→ PROBLEM DESCRIPTION:
Reproduce word for word everything from "Mere months ago, WeWork" down to "investors and employees." in the article on SoftBank's WeWork rescue plan below.

BEGIN SOURCE DOCUMENT

Will WeWork’s rescue plan backfire on SoftBank?

The Embarcadero WeWork offices in San Francisco. Photographer: Michael Short/Bloomberg

WeWork’s valuation keeps sliding. SoftBank Group Corp., its largest outside investor, is now targeting $8 billion through a rescue package it’s putting together, according to Bloomberg News. But Masayoshi Son ought to be careful. While the deal may set a floor under WeWork, it could also diminish his standing along with SoftBank and its $100 billion Vision Fund.

Mere months ago, WeWork was seeking an IPO at a $47 billion valuation, now withdrawn amid whispers that the real value should be closer to $15 billion. SoftBank’s new plan goes even further and represents an 83% haircut that means serious pain for The We Co., founder Adam Neumann, and other shareholders including venture-capital investors and employees.

If SoftBank pulls it off, the move would cement Son’s reputation as a feared dealmaker, one that earned him the nickname Big Stack Bully.  That’s because SoftBank would be a huge beneficiary of such a massive down round while everyone else could be clear losers.

The Vision Fund paid top dollar when it built its stake of around 29% in the office rental startup. By buying more shares, at an $8 billion valuation, Son might get to increase his stake while lowering the average price at which he paid. That would boost any possible upside from a future IPO, even if it were to happen at a substantial discount to $47 billion.

While talks are fluid and terms could change, as Bloomberg noted, a likely result of such a rescue package is that existing shareholders might lose on all counts: Their stakes get diluted and the value of their investment gets slashed, yet they’re stuck with a much higher average price of acquisition. Shareholders who didn’t pay cash for their stakes, such as employees, wouldn’t suffer that third consequence, though they’re no less disadvantaged since they’ve effectively bartered cash salary for shares.

What would be more troubling than SoftBank making this offer is WeWork’s board actually accepting it.

END SOURCE DOCUMENT
BEGIN DATASET RECORDS

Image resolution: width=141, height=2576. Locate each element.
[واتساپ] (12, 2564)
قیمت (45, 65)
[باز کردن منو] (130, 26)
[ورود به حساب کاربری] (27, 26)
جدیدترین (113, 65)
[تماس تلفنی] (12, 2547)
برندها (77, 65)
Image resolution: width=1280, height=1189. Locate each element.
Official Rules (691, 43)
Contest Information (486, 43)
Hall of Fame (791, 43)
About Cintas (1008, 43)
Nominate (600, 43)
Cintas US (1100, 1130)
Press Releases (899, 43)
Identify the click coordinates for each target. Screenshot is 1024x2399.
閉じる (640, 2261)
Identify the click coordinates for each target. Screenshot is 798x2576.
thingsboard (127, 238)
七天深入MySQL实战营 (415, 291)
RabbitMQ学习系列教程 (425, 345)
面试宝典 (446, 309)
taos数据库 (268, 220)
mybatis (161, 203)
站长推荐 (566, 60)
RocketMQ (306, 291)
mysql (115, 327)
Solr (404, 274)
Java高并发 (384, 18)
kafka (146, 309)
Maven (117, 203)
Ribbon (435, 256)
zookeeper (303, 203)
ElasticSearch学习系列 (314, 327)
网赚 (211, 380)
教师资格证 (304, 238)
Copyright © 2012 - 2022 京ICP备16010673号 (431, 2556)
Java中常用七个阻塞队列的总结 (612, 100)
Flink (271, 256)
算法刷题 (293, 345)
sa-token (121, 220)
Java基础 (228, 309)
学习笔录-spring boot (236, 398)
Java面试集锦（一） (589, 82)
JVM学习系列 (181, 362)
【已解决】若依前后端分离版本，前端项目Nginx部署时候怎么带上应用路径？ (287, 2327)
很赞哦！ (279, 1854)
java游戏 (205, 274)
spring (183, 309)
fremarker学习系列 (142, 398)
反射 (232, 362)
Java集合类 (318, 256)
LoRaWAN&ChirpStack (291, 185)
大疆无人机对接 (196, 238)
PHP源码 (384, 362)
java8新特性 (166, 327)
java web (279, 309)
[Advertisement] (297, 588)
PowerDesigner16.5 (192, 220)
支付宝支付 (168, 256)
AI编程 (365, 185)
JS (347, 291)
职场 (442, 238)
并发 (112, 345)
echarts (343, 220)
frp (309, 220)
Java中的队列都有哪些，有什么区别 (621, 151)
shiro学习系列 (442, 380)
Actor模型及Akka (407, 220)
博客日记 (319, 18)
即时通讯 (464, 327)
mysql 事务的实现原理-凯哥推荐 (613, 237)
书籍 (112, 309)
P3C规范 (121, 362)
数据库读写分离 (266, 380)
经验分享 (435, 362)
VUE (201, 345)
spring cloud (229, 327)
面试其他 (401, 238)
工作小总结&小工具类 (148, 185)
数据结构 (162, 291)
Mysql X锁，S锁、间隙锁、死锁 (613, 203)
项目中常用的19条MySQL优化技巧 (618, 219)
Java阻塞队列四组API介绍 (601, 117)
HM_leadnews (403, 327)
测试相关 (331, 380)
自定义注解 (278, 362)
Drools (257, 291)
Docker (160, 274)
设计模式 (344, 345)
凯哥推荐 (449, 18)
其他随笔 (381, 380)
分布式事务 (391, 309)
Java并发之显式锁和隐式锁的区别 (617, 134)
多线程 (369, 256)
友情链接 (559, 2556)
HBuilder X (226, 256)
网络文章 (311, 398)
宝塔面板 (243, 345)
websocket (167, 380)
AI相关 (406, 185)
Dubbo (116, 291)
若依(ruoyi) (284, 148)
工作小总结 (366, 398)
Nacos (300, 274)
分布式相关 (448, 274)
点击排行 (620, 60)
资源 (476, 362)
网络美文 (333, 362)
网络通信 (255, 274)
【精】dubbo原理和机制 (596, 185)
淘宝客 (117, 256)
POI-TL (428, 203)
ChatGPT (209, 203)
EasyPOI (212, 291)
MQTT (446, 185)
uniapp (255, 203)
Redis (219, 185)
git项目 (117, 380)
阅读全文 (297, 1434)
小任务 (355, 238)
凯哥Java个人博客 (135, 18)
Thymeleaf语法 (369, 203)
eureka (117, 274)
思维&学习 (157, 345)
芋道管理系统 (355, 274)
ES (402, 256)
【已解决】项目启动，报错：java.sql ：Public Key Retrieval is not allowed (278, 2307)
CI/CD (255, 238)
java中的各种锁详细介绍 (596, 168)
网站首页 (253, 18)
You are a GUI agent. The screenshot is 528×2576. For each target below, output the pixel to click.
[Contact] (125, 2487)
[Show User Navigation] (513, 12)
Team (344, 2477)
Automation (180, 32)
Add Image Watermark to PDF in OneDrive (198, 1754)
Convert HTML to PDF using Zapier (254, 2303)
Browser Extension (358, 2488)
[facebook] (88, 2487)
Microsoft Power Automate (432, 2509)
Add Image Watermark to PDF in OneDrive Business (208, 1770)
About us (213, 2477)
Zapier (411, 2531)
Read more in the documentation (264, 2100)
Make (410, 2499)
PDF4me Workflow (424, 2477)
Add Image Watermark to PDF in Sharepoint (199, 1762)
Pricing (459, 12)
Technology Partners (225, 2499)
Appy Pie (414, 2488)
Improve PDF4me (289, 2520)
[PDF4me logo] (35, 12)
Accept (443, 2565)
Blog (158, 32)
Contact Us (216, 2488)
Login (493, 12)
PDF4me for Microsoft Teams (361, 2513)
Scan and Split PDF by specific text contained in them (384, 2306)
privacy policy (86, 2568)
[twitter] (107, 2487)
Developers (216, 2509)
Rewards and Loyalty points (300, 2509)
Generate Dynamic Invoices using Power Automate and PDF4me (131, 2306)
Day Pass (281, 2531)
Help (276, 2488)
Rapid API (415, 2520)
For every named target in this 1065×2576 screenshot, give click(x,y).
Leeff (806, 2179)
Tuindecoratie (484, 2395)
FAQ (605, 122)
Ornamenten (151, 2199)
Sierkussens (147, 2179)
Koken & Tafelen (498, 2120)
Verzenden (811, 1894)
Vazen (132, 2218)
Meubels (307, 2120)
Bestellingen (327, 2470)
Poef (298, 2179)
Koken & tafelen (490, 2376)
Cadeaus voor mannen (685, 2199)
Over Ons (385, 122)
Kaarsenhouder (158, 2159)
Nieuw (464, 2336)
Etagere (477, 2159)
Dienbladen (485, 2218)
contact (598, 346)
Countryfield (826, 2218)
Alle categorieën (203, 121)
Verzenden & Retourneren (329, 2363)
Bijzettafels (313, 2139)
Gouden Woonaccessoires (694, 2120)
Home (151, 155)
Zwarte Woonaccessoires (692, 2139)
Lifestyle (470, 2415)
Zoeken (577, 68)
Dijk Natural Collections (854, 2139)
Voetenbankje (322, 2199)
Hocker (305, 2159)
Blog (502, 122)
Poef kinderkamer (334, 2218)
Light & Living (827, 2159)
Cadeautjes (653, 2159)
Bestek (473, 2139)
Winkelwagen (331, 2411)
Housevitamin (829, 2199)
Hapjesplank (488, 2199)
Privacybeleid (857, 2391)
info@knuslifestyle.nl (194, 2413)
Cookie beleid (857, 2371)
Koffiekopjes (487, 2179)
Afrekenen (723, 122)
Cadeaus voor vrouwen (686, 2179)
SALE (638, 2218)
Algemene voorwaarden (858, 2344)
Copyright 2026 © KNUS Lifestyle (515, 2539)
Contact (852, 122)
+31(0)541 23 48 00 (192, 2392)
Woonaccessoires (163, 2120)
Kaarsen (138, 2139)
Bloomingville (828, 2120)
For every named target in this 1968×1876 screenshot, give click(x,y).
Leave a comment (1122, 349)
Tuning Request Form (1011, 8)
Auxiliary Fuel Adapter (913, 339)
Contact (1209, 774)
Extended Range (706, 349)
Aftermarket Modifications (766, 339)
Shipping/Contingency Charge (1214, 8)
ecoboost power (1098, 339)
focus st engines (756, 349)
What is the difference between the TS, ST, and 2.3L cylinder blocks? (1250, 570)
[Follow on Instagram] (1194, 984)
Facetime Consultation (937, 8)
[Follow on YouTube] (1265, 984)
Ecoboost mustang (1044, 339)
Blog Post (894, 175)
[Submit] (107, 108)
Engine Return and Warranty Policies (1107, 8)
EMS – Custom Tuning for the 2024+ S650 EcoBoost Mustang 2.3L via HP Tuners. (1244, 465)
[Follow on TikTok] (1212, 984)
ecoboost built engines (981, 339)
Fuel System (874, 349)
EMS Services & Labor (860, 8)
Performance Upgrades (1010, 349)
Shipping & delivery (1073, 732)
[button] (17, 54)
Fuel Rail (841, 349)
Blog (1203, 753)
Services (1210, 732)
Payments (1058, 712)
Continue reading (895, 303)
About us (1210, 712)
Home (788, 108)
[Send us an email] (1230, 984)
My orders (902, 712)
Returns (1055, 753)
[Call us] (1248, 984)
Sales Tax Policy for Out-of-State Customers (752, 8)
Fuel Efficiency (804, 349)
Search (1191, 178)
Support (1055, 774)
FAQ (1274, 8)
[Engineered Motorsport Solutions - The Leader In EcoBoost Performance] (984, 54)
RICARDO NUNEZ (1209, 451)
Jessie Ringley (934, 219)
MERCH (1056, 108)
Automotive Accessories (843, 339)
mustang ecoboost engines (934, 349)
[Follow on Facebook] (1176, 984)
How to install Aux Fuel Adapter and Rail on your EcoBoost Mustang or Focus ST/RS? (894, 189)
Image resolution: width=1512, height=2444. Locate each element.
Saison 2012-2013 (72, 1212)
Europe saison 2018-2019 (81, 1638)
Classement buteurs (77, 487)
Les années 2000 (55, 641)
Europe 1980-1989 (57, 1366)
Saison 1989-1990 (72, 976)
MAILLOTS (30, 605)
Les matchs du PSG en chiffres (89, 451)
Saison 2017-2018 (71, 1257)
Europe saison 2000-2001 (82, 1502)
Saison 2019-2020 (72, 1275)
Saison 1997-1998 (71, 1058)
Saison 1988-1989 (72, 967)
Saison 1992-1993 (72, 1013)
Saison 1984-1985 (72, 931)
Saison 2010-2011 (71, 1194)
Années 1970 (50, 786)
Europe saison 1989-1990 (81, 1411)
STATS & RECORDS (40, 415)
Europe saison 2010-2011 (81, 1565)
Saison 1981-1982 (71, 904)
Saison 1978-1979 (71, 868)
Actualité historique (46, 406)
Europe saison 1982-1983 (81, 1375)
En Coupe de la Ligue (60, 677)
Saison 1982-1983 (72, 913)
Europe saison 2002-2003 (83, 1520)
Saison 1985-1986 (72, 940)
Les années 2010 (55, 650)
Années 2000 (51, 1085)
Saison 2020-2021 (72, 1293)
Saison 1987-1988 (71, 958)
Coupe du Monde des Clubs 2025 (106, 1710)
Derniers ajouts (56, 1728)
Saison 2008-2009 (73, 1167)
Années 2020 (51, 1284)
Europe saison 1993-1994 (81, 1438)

END DATASET RECORDS

→ TASK RESPONSE:
Mere months ago, WeWork was seeking an IPO at a $47 billion valuation, now withdrawn amid whispers that the real value should be closer to $15 billion. SoftBank’s new plan goes even further and represents an 83% haircut that means serious pain for The We Co., founder Adam Neumann, and other shareholders including venture-capital investors and employees.